ReVault flaws let attackers bypass Windows login or place malware implants on Dell laptops – Source: www.csoonline.com

Flaws in the firmware that ships with more than 100 models of Dell business laptops compromise the hardware designed to secure passwords and biometric data.

Vulnerabilities in the ControlVault3 (CV) firmware in Dell laptops, discovered by security researchers from Cisco Talos, allow attackers with physical access to bypass Windows login on vulnerable laptops or let a local user gain admin privileges.

The most serious of the five vulnerabilities affects the Windows API associated with ControlVault3 and creates a means for attackers to install persistent malware capable of surviving even an operating system reinstallation.

Fortunately, all five of the vulnerabilities, collectively known as ReVault, were addressed through a series of Dell ControlVault3 driver and firmware updates released by the company between March and May 2025.

Researchers at Cisco Talos released details of the vulnerabilities in a technical blog post on Tuesday, ahead of a presentation at the Black Hat USA conference on Wednesday, August 6.

Not so secure enclave

ControlVault3 offers a secure hardware enclave within the system firmware that stores sensitive data such as passwords, biometric templates (like fingerprint data), and security codes. The technology, which comes as a daughter board known as the Unified Security Hub (USH) that connects to security peripherals such as a fingerprint reader or smart card reader, is primarily used in Dell business laptops such as the Latitude and Precision series, and Rugged variants of these models.

Potentially affected laptops are widely used in the cybersecurity industry, across government and in industrial environments.

Planting implants

An investigation by Cisco Talos uncovered two out-of-bounds vulnerabilities (CVE-2025-24311, CVE-2025-25050) an arbitrary free (CVE-2025-25215) and a stack-overflow flaw (CVE-2025-24922), all affecting the ControlVault firmware.

The same researchers also discovered an unsafe deserialization flaw (CVE-2025-24919) affecting ControlVault’s Windows APIs. This vulnerability makes it possible to trigger arbitrary code execution on the ControlVault firmware, allowing the extraction of key material essential to the security of the device and in turn opening the door to modifying its firmware.

“This creates the risk of a so-called implant that could stay unnoticed in a laptop’s CV firmware and eventually be used as a pivot back onto the system in the case of a threat actor’s post-compromise strategy,” Philippe Laulheret, senior vulnerability researcher at Cisco Talos, warned.

USH board hardware exploitation

Other risks stem from a potential attack where an attacker with physical access to a vulnerable laptop would pry it open and directly access the USH board over USB with a custom connector. In this scenario, an attacker could hack the device without needing either login credentials or the full-disk encryption password.

“While chassis-intrusion can be detected, this is a feature that needs to be enabled beforehand to be effective at warning of a potential tampering,” Cisco Talos researchers noted.

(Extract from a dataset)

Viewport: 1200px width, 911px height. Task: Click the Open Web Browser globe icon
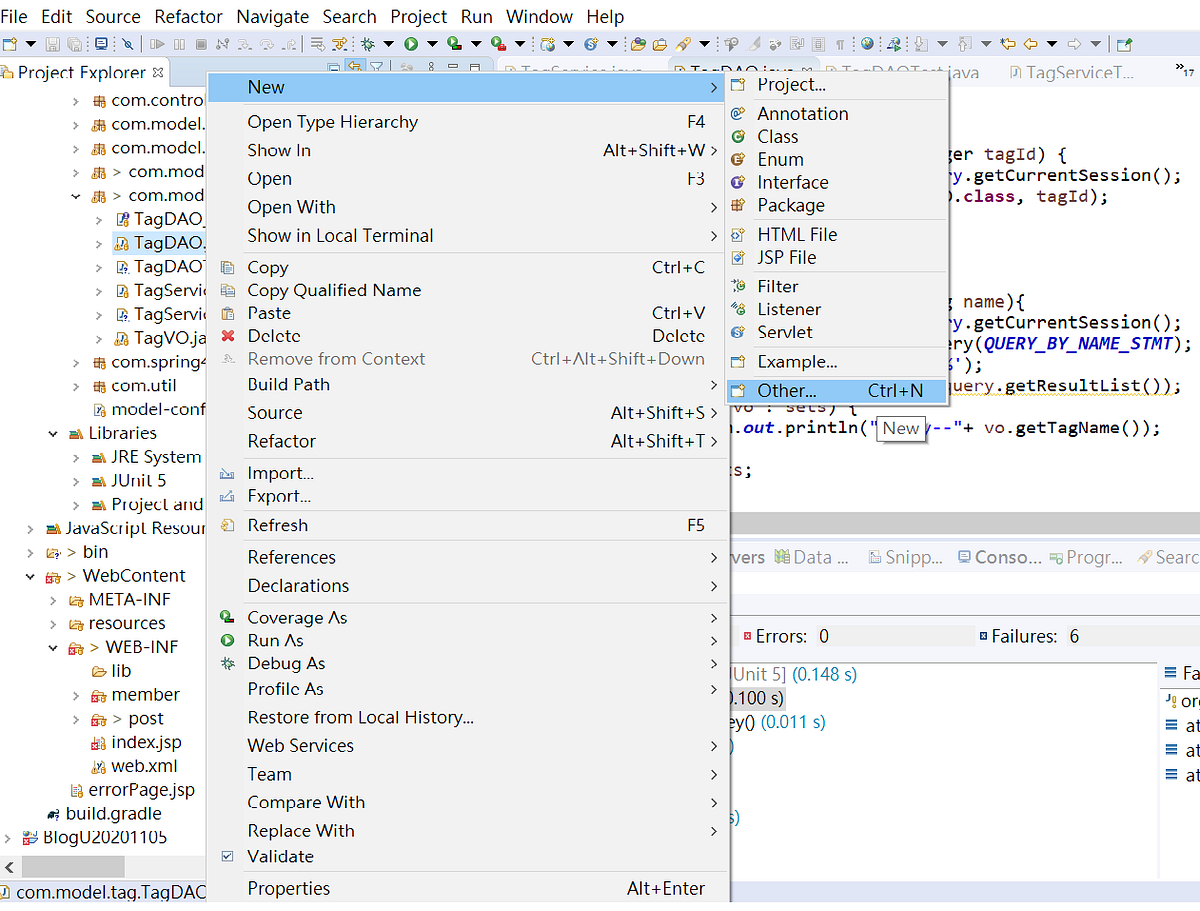[x=867, y=45]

In cases where a system is configured so that it is unlocked with a user’s fingerprint, the vulnerabilities could be exploited to tamper with the firmware and allow it to accept any fingerprint rather than only that of a legitimate user, setting up the possibility of Mission Impossible-style hack scenarios.

Mitigation

The first step in mitigating all the flaws is to install the latest version of the ControlVault3 firmware. “CV firmware can be automatically deployed via Windows Update, but new firmware usually gets released on the Dell website a few weeks prior,” Cisco Talos noted.

Enterprises that don’t use security peripherals (fingerprint reader, smart card readers, or NFC readers) should consider disabling CV services as a precaution. Disabling fingerprint login when risks are heightened, such as during offsite visits or while traveling, offers another potential mitigation.

Cisco Talos concluded that its research offers a stark example of why it’s important to consider the security of hardware components of a system rather than only focusing on its software.

“Vulnerabilities in widely-used firmware such as Dell ControlVault can have far-reaching implications, potentially compromising even advanced security features like biometric authentication,” Cisco Talos‘ Laulheret concluded.